-- Opening Marker --

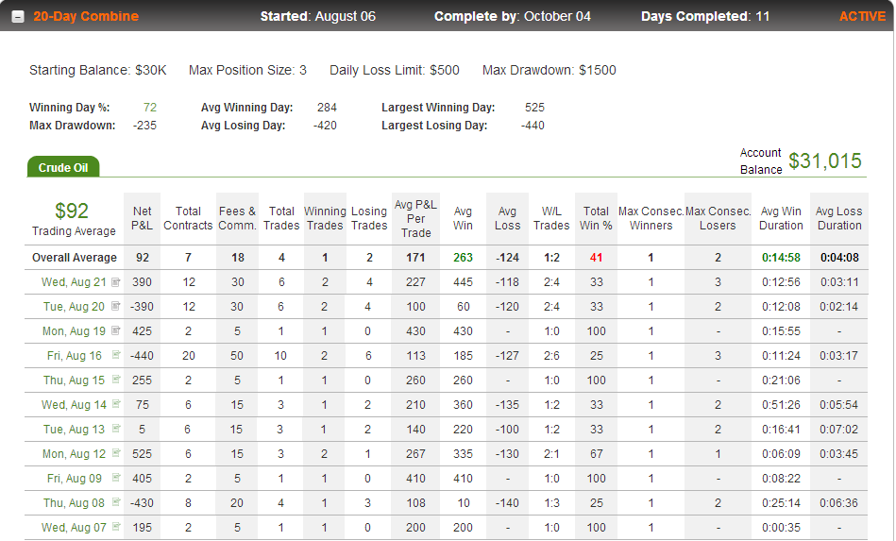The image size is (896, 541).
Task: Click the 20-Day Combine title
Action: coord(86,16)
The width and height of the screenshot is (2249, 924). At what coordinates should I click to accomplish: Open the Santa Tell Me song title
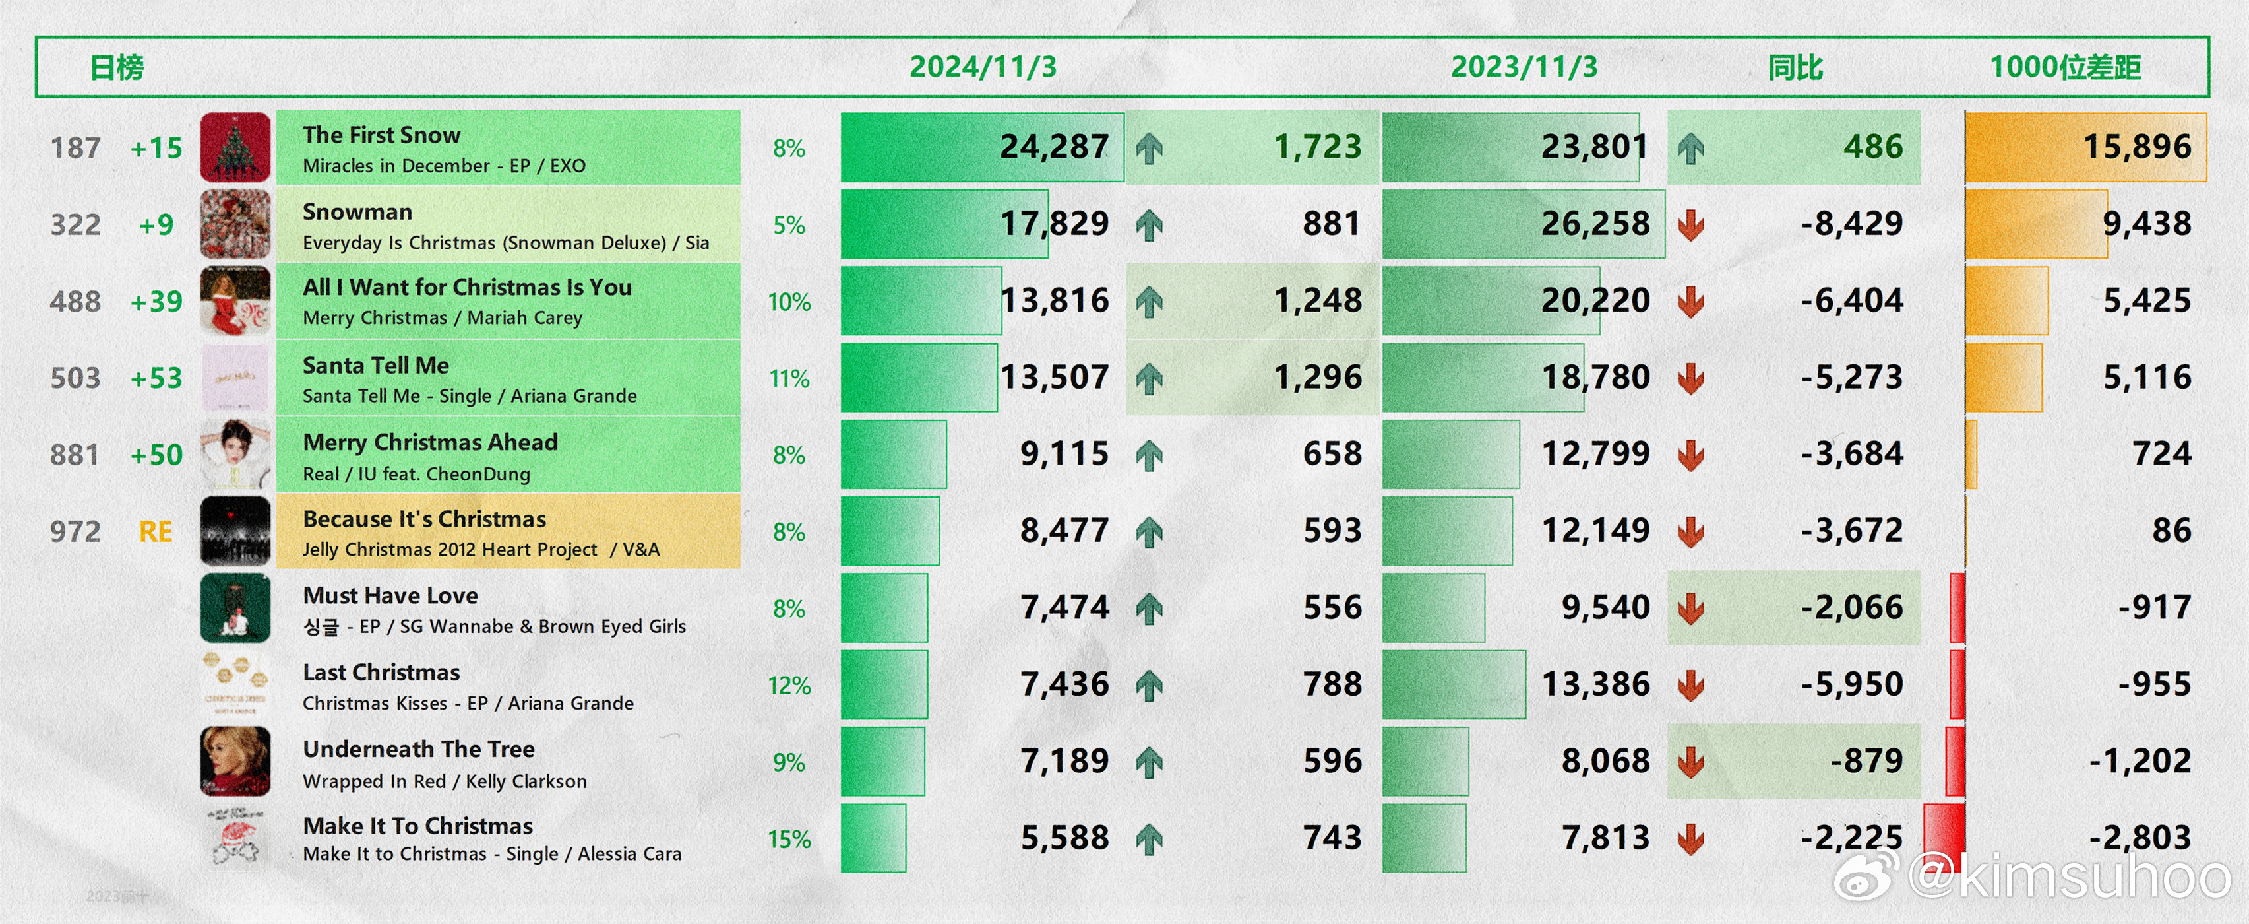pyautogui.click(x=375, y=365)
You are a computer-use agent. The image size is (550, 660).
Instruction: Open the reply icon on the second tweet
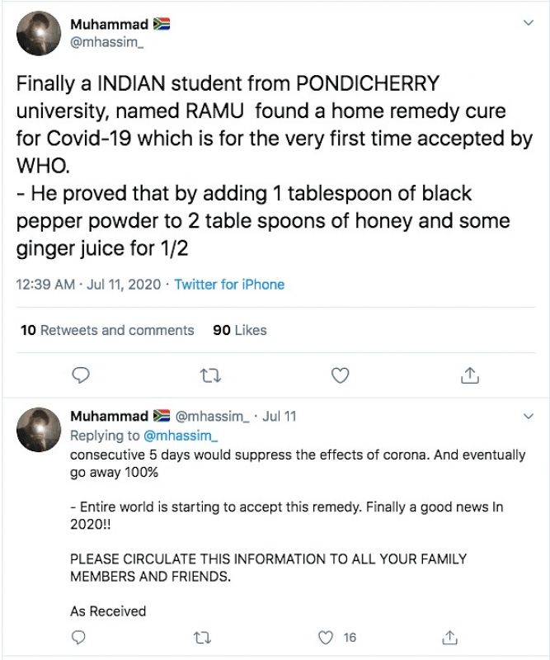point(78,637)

-- Closing Marker --

Reproduce the listing above from the line that contains "You are a computer-use" through its final line, exactly and with nothing added. Omit the images.

You are a computer-use agent. The image size is (550, 660).
Instruction: Open the reply icon on the second tweet
point(78,637)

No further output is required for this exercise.